Before inference, the pipeline applies Voice Activity Detection (`webrtcvad`) and SNR calculation to slice out silence/noise. Furthermore, we integrated a custom **Speaker Diarization** module using `speechbrain`'s ECAPA-TDNN embeddings and cosine similarity clustering. Combined with a smart **Greeting Heuristic** (where the first speaker is identified as the Agent and subsequent speakers are identified as the Customer), the service cleanly isolates and runs inference *strictly* on the customer's voice, filtering out the agent completely. This limits the audio sent to the ML model, simultaneously speeding up processing, avoiding agent classification overhead, and preventing the model from hallucinating predictions on background noise.
**Improving with More Time:**
With more time, I would fine-tune the model explicitly on telephony datasets to better adapt to narrow-band codec artifacts. I'd also integrate advanced overlapped speech detection (like `pyannote/segmentation`) to handle scenarios where the agent and driver talk over each other, and add accent/language detection to enrich the attribute payload.
**Scaling to 1,000 Concurrent Calls:**
Because the service is entirely stateless, it scales horizontally out-of-the-box behind a load balancer. However, at 1,000 concurrent streams, we'd want to decouple ingestion from inference. I would terminate WebSockets at a lightweight edge gateway, push audio chunks to a message broker (like Kafka or Redis Streams), and have GPU-backed inference workers consume from the queue. Utilizing dynamic batching (e.g., Triton Inference Server) on the GPU workers would allow us to process dozens of audio chunks simultaneously, drastically reducing the per-stream compute cost and maintaining low latency at high scale.
## Known Limitations
- Age prediction from voice is inherently approximate and subjective.
- Prepubescent voices (under 18) often overlap acoustically with adult female voices, which can lead to gender misclassification.

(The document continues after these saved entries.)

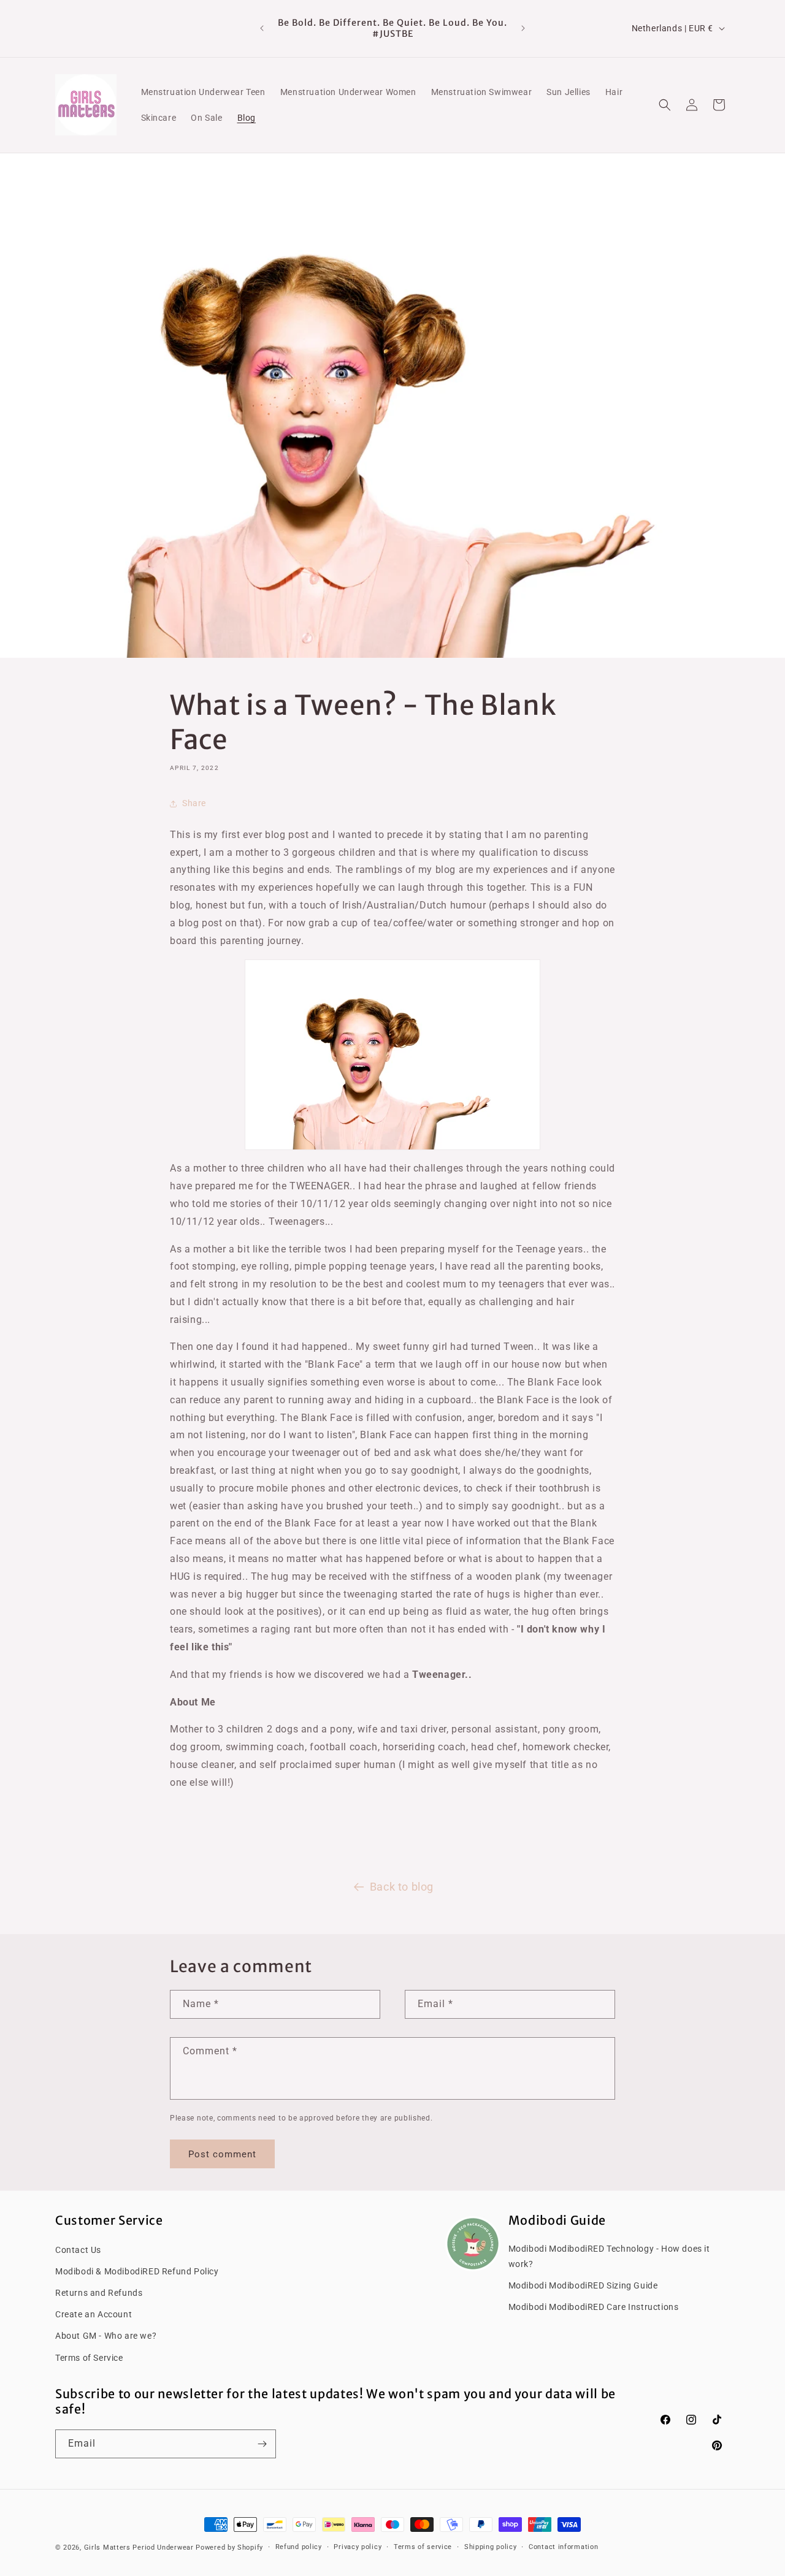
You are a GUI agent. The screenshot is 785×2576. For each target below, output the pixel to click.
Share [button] (194, 803)
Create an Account (93, 2314)
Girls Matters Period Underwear (139, 2547)
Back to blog (402, 1886)
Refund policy (298, 2547)
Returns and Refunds (98, 2292)
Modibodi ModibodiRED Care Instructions (593, 2306)
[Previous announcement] (261, 28)
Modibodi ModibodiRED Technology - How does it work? (609, 2255)
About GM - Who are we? (105, 2336)
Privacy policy (357, 2547)
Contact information (563, 2547)
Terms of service (423, 2547)
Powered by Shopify (229, 2547)
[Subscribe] (261, 2443)
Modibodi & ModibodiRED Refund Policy (137, 2271)
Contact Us (78, 2249)
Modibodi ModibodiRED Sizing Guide (583, 2285)
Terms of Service (89, 2357)
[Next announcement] (523, 28)
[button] (664, 104)
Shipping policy (490, 2547)
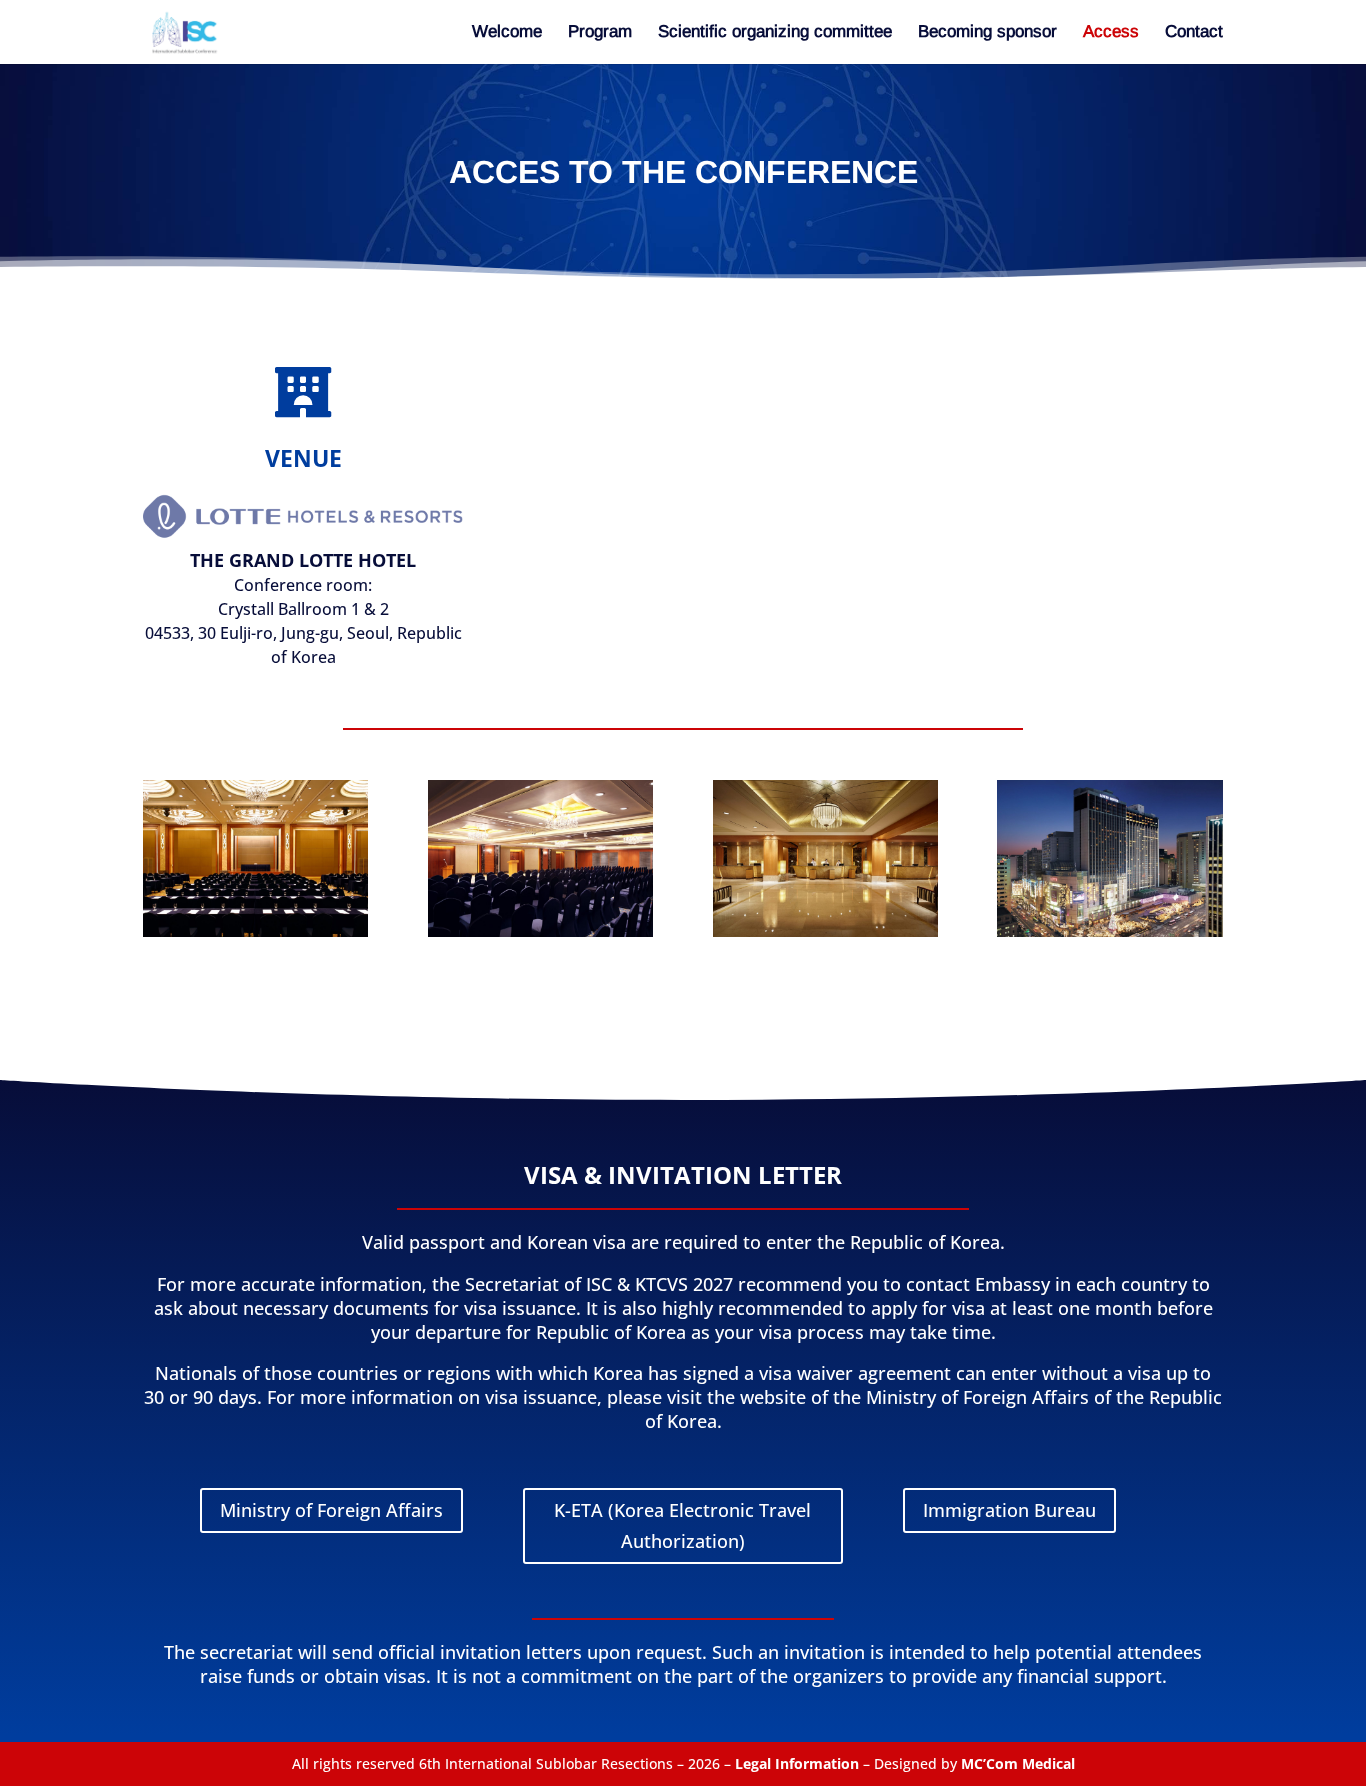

- While the pipeline is robust, extremely heavy background noise (e.g., an open window on a highway) may still degrade the underlying embeddings. The explicit `audio_quality` assessment flag is designed to act as a safeguard in these scenarios.
## Privacy & PII Handling
Caller audio is strictly treated as Personally Identifiable Information (PII).
- **No Persistence:** Audio is never persisted to disk beyond the active lifecycle of a request. All processing occurs in-memory or via ephemeral temporary files that are explicitly unlinked when the request completes or errors out.
- **Sanitized Logging:** Observability is restricted to metadata. We log request IDs, processing latencies, confidence scores, and quality flags. Raw audio payloads and potentially identifiable speech features are never logged.
- **Isolation:** The Docker container runs autonomously with no external runtime dependencies or egress calls to third-party APIs. All model weights are downloaded securely and run fully offline.
## Test Results
To verify the API's correct functionality under real-world call scenarios, manual smoke tests were performed using Postman. Below is a successful test execution for a female caller:

👉 [View all manual Postman test result screenshots](tests/test-results/manual-checks-via-postman)
### WebSocket Streaming
To test real-time streaming inference via WebSocket, run the included test client:
```bash
python tests/manual_stream_client.py
```
This script simulates a live call by streaming `female_17.wav` in small chunks (~128ms each) with real-time delays, just like a production telephony system would. The server progressively returns inference results as speech bursts are detected — separating Agent and Customer voices in real time.